• How to complete this task: Your answer must be the full listing, reproduced exactly, minus any pictures.

• Provided information:

-------

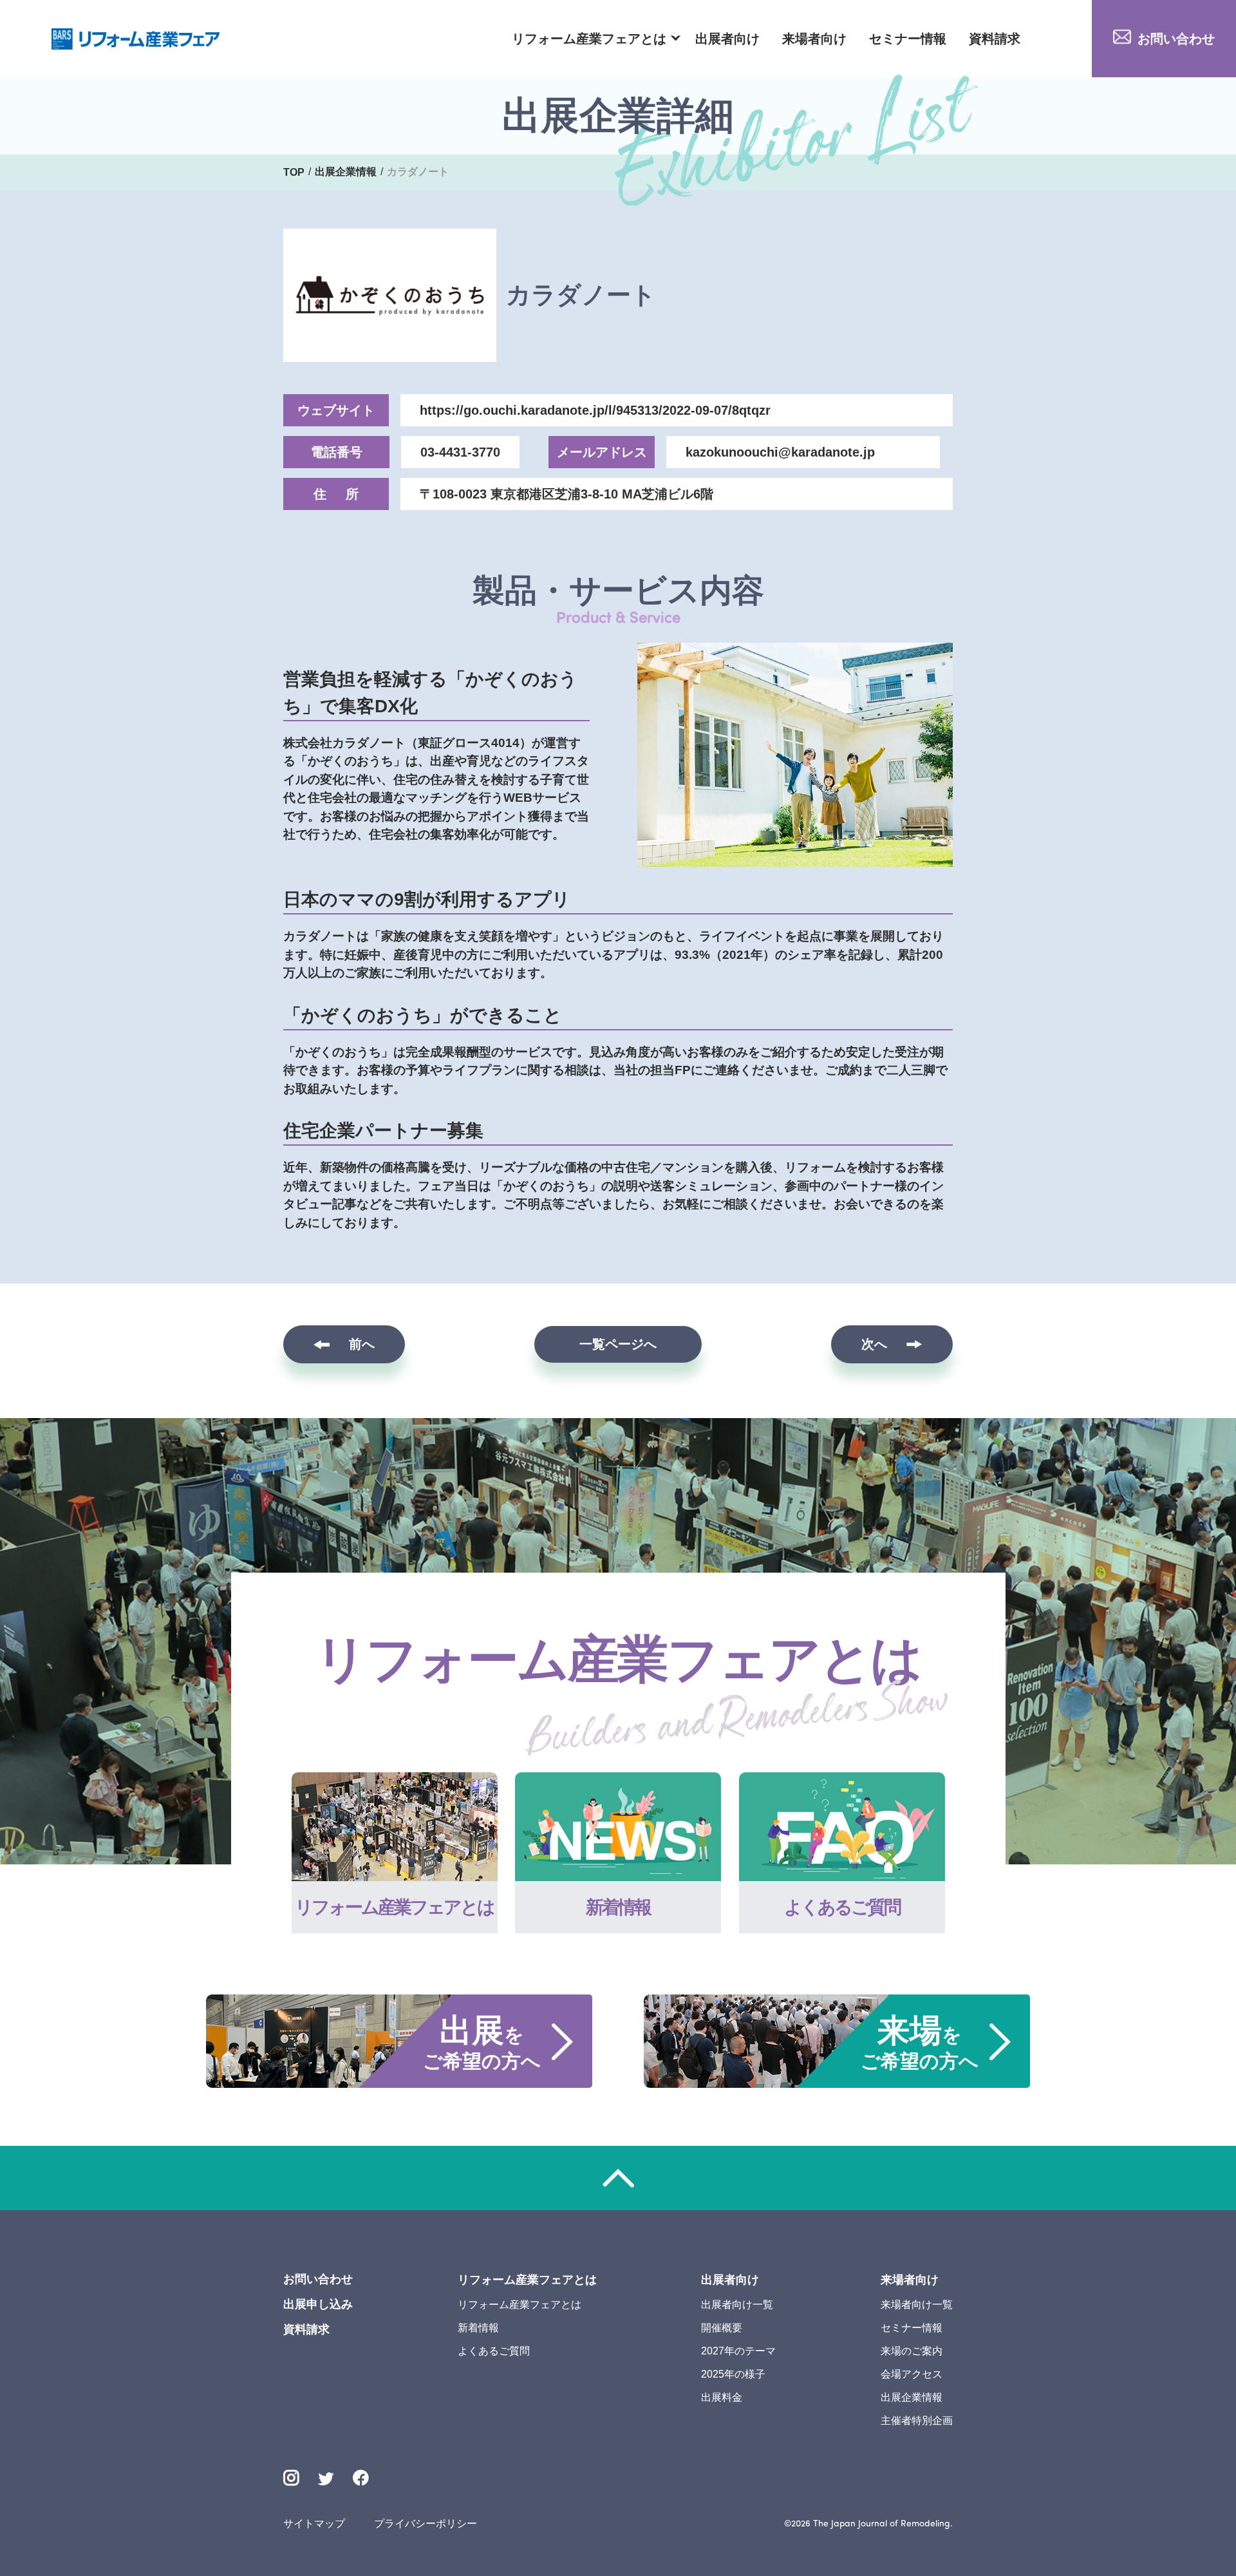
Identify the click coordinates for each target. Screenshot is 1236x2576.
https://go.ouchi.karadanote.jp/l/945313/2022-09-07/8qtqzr (595, 410)
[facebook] (361, 2478)
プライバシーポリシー (425, 2523)
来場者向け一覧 (917, 2304)
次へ (874, 1344)
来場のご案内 (911, 2350)
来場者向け (814, 38)
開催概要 (721, 2327)
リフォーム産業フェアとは (589, 38)
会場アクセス (911, 2374)
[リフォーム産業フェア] (136, 39)
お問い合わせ (1176, 39)
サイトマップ (314, 2523)
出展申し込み (318, 2304)
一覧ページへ (618, 1344)
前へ (362, 1344)
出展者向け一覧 (737, 2304)
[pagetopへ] (618, 2178)
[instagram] (291, 2478)
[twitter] (326, 2480)
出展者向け (727, 38)
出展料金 (721, 2397)
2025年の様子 (733, 2374)
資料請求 (994, 38)
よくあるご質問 (494, 2350)
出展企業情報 (911, 2397)
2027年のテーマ (738, 2350)
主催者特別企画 (917, 2420)
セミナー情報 (907, 38)
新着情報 (478, 2327)
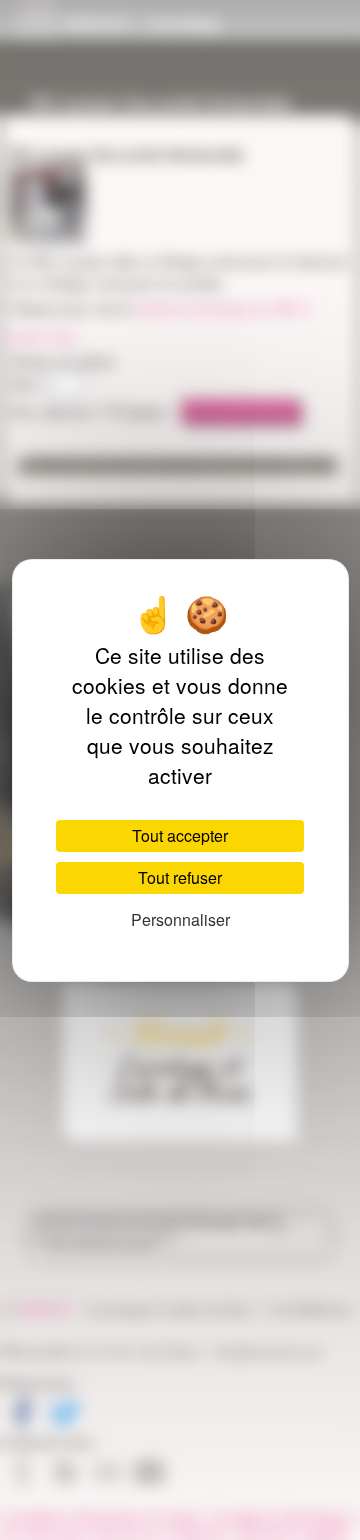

-------

• Result of this exercise:
Identify the click coordinates for each target. Screenshot is 1236x2576.
https://go.ouchi.karadanote.jp/l/945313/2022-09-07/8qtqzr (595, 410)
[facebook] (361, 2478)
プライバシーポリシー (425, 2523)
来場者向け一覧 (917, 2304)
次へ (874, 1344)
来場のご案内 (911, 2350)
来場者向け (814, 38)
開催概要 (721, 2327)
リフォーム産業フェアとは (589, 38)
会場アクセス (911, 2374)
[リフォーム産業フェア] (136, 39)
お問い合わせ (1176, 39)
サイトマップ (314, 2523)
出展申し込み (318, 2304)
一覧ページへ (618, 1344)
前へ (362, 1344)
出展者向け一覧 (737, 2304)
[pagetopへ] (618, 2178)
[instagram] (291, 2478)
[twitter] (326, 2480)
出展者向け (727, 38)
出展料金 (721, 2397)
2025年の様子 (733, 2374)
資料請求 (994, 38)
よくあるご質問 (494, 2350)
出展企業情報 (911, 2397)
2027年のテーマ (738, 2350)
主催者特別企画 (917, 2420)
セミナー情報 (907, 38)
新着情報 (478, 2327)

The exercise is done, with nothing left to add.